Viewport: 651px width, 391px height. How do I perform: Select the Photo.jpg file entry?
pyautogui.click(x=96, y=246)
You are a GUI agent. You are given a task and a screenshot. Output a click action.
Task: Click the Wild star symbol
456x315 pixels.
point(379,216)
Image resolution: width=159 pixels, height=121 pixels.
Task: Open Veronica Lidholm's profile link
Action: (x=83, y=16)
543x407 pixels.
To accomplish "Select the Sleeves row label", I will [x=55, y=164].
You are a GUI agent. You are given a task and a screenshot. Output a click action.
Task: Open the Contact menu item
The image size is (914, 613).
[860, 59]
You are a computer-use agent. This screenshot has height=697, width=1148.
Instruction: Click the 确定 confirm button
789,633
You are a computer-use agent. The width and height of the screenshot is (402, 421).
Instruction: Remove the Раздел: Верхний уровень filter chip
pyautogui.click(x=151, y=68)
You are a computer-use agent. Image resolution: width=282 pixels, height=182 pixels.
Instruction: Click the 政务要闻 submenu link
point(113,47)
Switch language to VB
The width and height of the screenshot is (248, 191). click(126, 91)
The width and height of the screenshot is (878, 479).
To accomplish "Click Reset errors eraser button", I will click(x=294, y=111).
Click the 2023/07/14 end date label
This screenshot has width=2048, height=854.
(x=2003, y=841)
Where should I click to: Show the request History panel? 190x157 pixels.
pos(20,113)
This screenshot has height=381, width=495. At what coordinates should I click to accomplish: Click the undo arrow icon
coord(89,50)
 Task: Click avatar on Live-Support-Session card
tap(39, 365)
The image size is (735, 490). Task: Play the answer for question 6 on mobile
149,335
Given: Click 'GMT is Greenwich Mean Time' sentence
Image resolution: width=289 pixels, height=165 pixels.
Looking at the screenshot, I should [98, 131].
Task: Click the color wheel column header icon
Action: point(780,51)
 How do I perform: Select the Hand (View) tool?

------------

ZIEL DER AUFGABE
Kannst du sämtliche Zeilen oben Zeichen für Zeichen und ohne jede Änderung wiederholen?

RICHTIGE ANTWORT
Viewport: 651px width, 391px height. How do I perform: Select the Photo.jpg file entry?
pyautogui.click(x=96, y=246)
You are a GUI agent. You are given a task and a screenshot. Output a click action.
Task: Click the Wild star symbol
456x315 pixels.
point(379,216)
Image resolution: width=159 pixels, height=121 pixels.
Task: Open Veronica Lidholm's profile link
Action: (x=83, y=16)
543x407 pixels.
To accomplish "Select the Sleeves row label", I will [x=55, y=164].
You are a GUI agent. You are given a task and a screenshot. Output a click action.
Task: Open the Contact menu item
The image size is (914, 613).
[860, 59]
You are a computer-use agent. This screenshot has height=697, width=1148.
Instruction: Click the 确定 confirm button
789,633
You are a computer-use agent. The width and height of the screenshot is (402, 421).
Instruction: Remove the Раздел: Верхний уровень filter chip
pyautogui.click(x=151, y=68)
You are a computer-use agent. Image resolution: width=282 pixels, height=182 pixels.
Instruction: Click the 政务要闻 submenu link
point(113,47)
Switch language to VB
The width and height of the screenshot is (248, 191). click(126, 91)
The width and height of the screenshot is (878, 479).
To accomplish "Click Reset errors eraser button", I will click(x=294, y=111).
Click the 2023/07/14 end date label
This screenshot has width=2048, height=854.
(x=2003, y=841)
Where should I click to: Show the request History panel? 190x157 pixels.
pos(20,113)
This screenshot has height=381, width=495. At what coordinates should I click to accomplish: Click the undo arrow icon
coord(89,50)
 Task: Click avatar on Live-Support-Session card
tap(39, 365)
The image size is (735, 490). Task: Play the answer for question 6 on mobile
149,335
Given: Click 'GMT is Greenwich Mean Time' sentence
Image resolution: width=289 pixels, height=165 pixels.
Looking at the screenshot, I should [98, 131].
Task: Click the color wheel column header icon
Action: point(780,51)
 How do I perform: Select the Hand (View) tool?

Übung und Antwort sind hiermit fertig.